#### PROBLEM DESCRIPTION:
Set down the line containing "Task: Select the" and each line after it through the last line of the records, exactly, leaving pictures out.

#### DATA FOR PROCESSING:
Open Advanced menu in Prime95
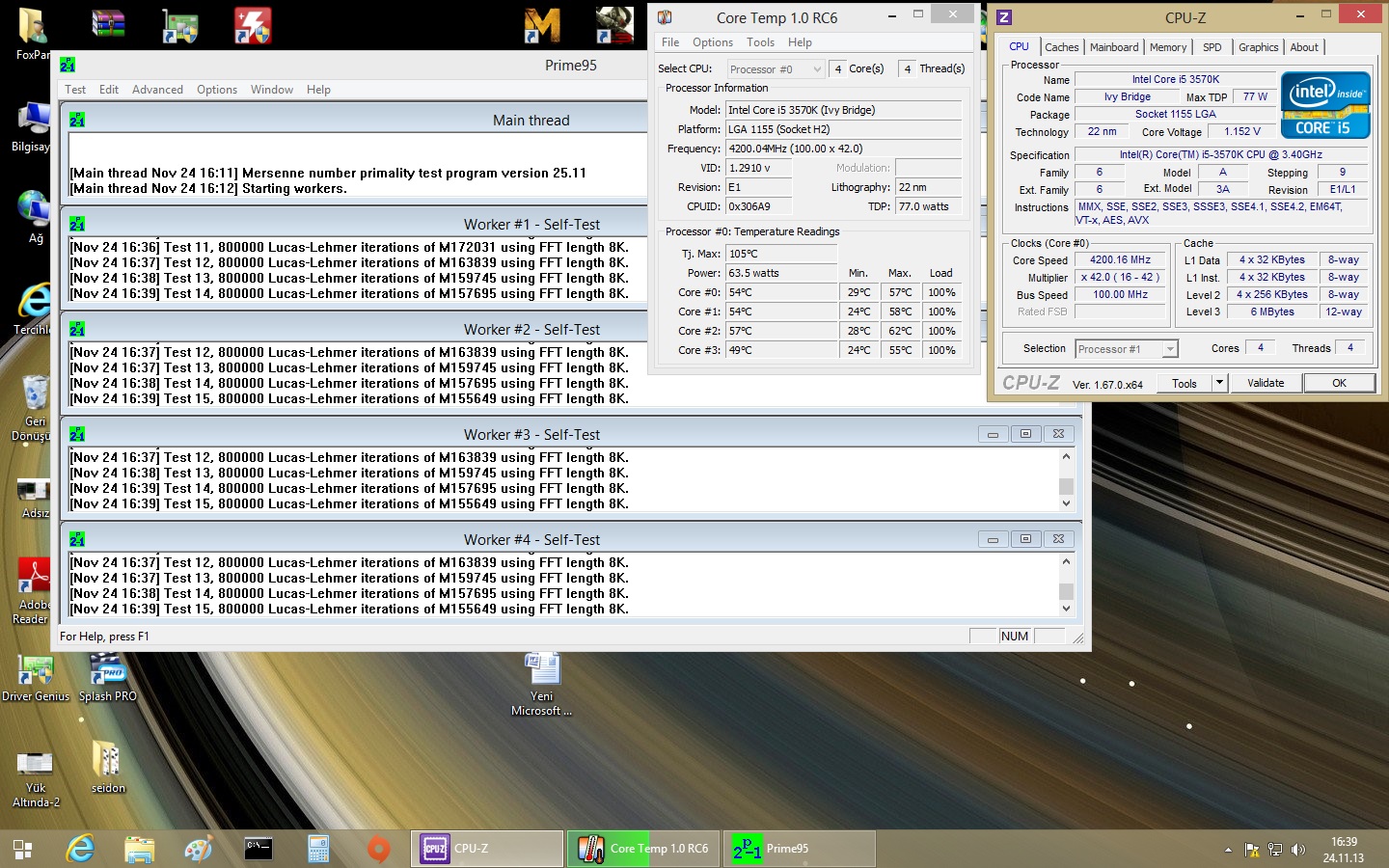 (x=157, y=90)
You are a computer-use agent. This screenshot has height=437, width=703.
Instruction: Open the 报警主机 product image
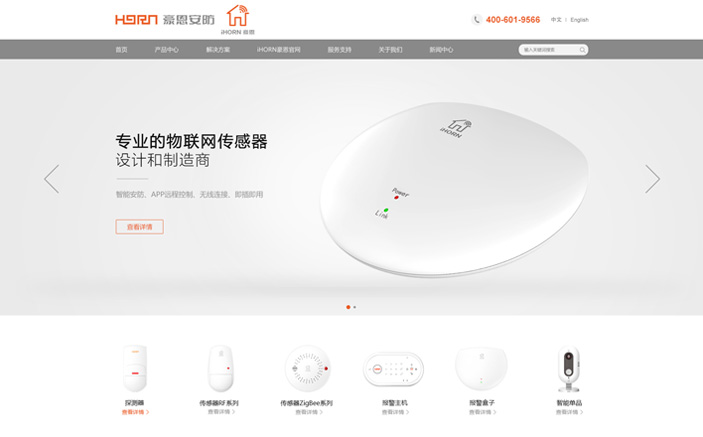coord(393,369)
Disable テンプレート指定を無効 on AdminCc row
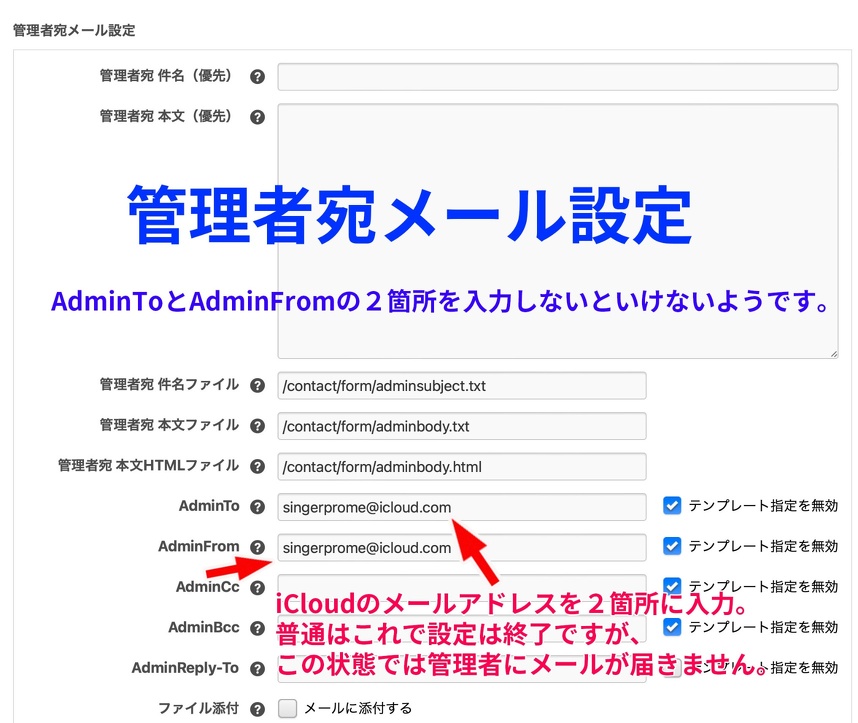Image resolution: width=858 pixels, height=723 pixels. (672, 586)
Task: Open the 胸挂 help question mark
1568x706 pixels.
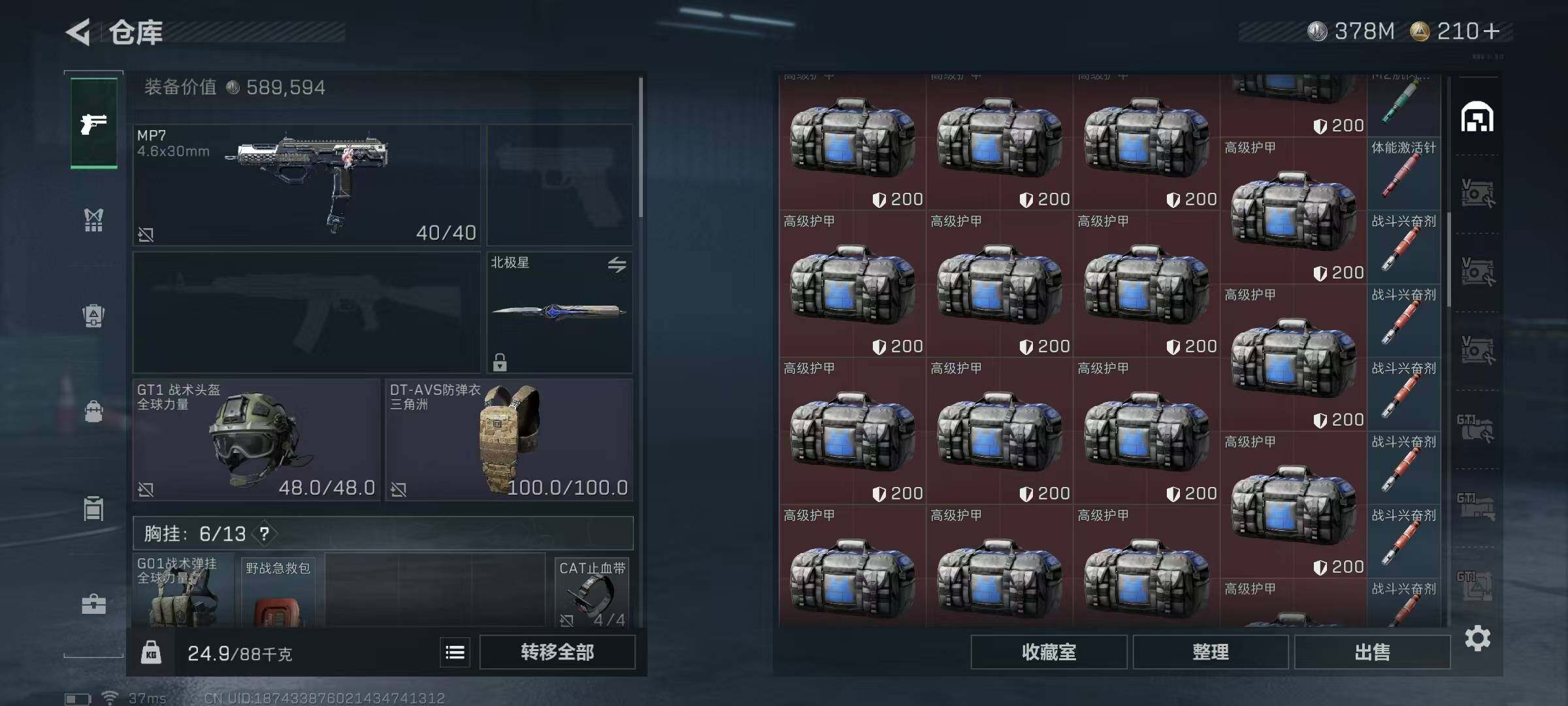Action: click(x=264, y=534)
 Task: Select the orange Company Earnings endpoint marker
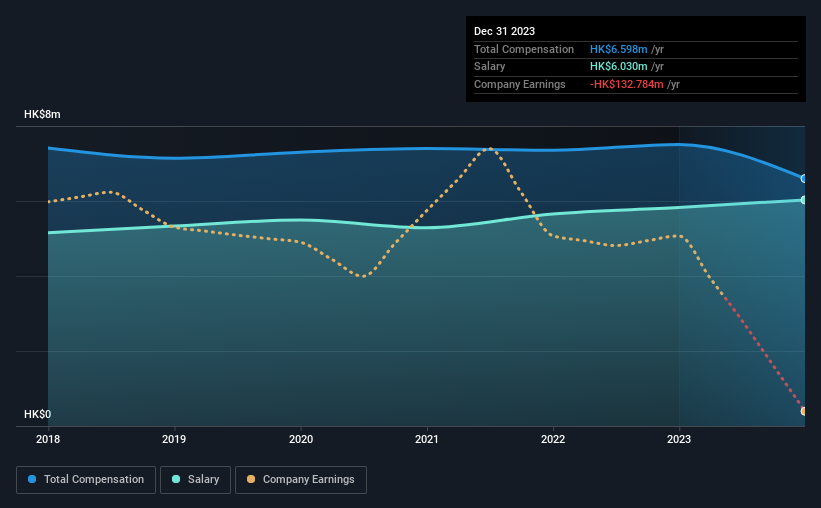click(x=804, y=411)
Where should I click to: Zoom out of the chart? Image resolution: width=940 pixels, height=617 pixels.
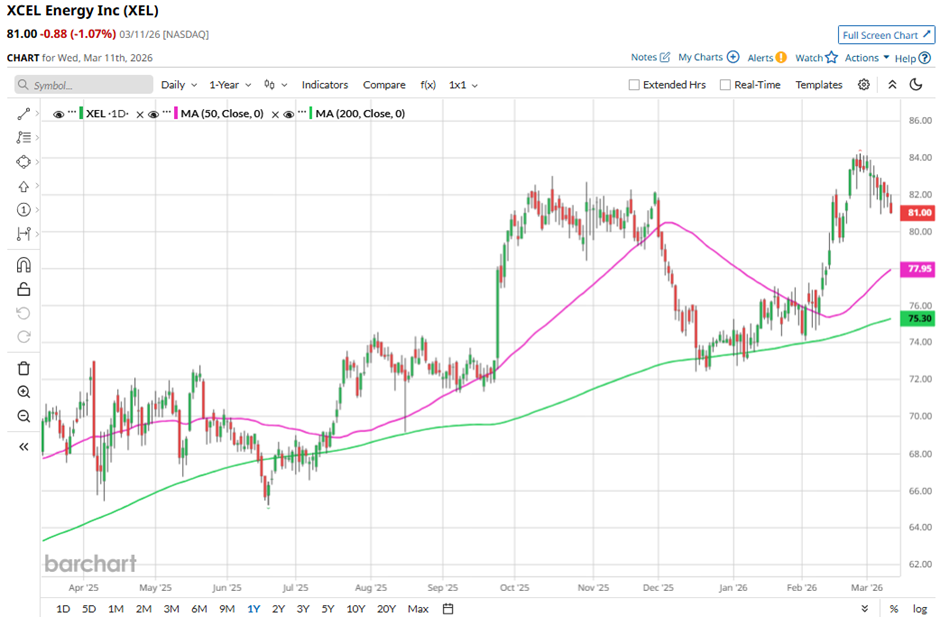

#### WRITTEN SOLUTION:
 Task: Select the orange Company Earnings endpoint marker
click(x=804, y=411)
Where should I click to: Zoom out of the chart? Image resolution: width=940 pixels, height=617 pixels.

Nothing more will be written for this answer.